Prostaglandin E1-Mediated Collateral Recruitment Is Delayed in a Neonatal Rat Stroke Model

Abstract

While arterial reflow after a stroke represents an important challenge for better outcomes, it is also very important that sudden recanalization does not produce local oxidative and nitrogen species, deleterious for the brain and more particularly the immature brain. Our objective was to determine whether a supply in prostaglandin (Pg) E1 (Alprostadil), via its action on arterial pressure, might progressively improve cerebral reperfusion in a neonatal stroke model. Arterial blood flow was measured using ultrasonography. Rate-limiting and Pg terminal synthesizing enzymes were evaluated using reverse-transcriptase polymerase chain reaction. Our data suggests that a supply in PgE1 might delay and improve the ipsilateral reperfusion by decreasing thromboxane A synthase-1 gene, the density of reactive astrocytes and lesion volume.

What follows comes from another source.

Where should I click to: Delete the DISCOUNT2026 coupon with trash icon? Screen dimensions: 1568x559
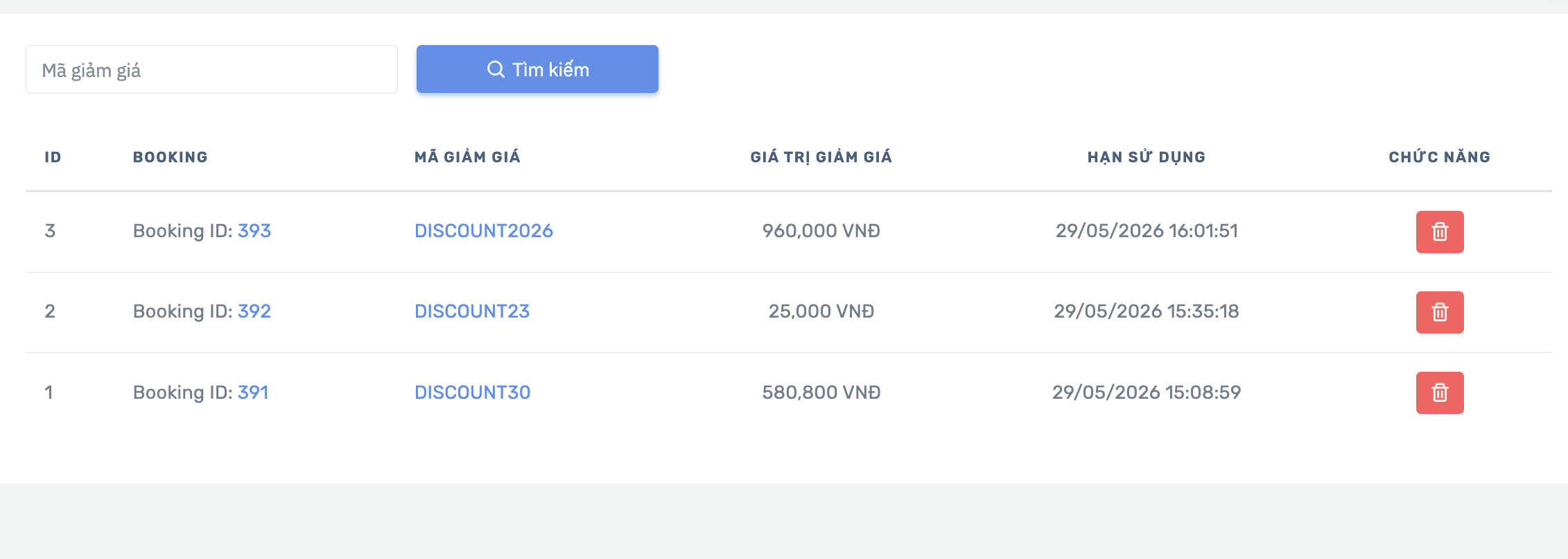(1440, 232)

Keywords: Astrocytes; Neonatal ischemia; hemodynamic responses; prostaglandins; thromboxane A synthase-1; ultrasound imaging.

Figure 1

Delayed thromboxane A synthase-1 (Tbxas) up-regulation after ischemia. (A) Gene expression for Cox-1 and Cox-2 rate limiting enzymes in sham (light grey bar) and PBS-treated ischemic animals at 1 (H1) and 2 (H2) hours after reperfusion in the contralateral (CL) and ipsilateral side (IL). (B) Gene expression for terminal prostaglandins synthesizing enzymes in sham and PBS-treated animals. * p <0.05 H2 vs. H1; ^# p < 0.05 H2 vs. Sham. (n = 6 at each time point in each group, and in sham (Sh) animals). mPGES1: microsomal PgE synthase-1; mPgES2: microsomal PgE synthase-2; PGIS: prostacyclin synthase.

Figure 2

Blood-flow redistribution in the three great arteries of the circle of Willis after ischemia-reperfusion in P7 rats treated with PBS (n = 6) and/or prostaglandin E1 (PgE1) (n = 6). (A) Horizontal ultrasound cross-sectional imaging at the basis of the skull with color-Doppler mode showing the circle of Willis. The basilar trunk (BT) is revealed back, both intracranial internal carotid (ICA) and anterior cerebral arteries are revealed in red color at the front. The first branches of the ICAs, the posterior cerebral arteries are revealed in blue color (opposite flow-direction than in ICAs and BT). (B) After localization of the arteries, a pulsed-Doppler sample can be positioned on the different arteries for Doppler velocity waveforms recordings at the different steps of the protocol. (SP: systolic peak velocity; FD: end-diastolic velocity; MTMx: mean time maximal velocity; MTMn: mean time mean velocity; IP: index of pulsatility; IR: index of resistance; S/D systolic peak velocity/end-diastolic velocity. (C,D) is the mean blood flow velocities (mBFV) in the left and right ICAs decreased during ischemia; mBFVs recorded at 60 min of reperfusion remained lower than that measured in basal conditions in PBS-treated animals. In contrast, mBFVs returned to basal values in PgE1-treated rat pups (** p = 0.006, PgE1 vs. PBS). (E) mBFVs recorded in the BT showing no difference between PBS- and PgE1-treated animals. ** p < 0.01 PBS vs. PgE1.

Figure 3

PgE1 induces better outcomes in neonatal ischemia at 48 h after ischemia-reperfusion. (A) Thromboxane A synthase-1 gene expression 2 h after ischemia-reperfusion in PBS- and PgE1-treated animals (n = 6 per group). (B) Infarct volumes in PBS- (n = 6) and PgE1-treated (n = 6) animals. The + indicates the mean. (C) Number of microglial cells and (D) GFAP density (astrocyte density) in the penumbra (n = 6 per group). * p < 0.05 vs. PBS; ** p < 0.01 vs. PBS.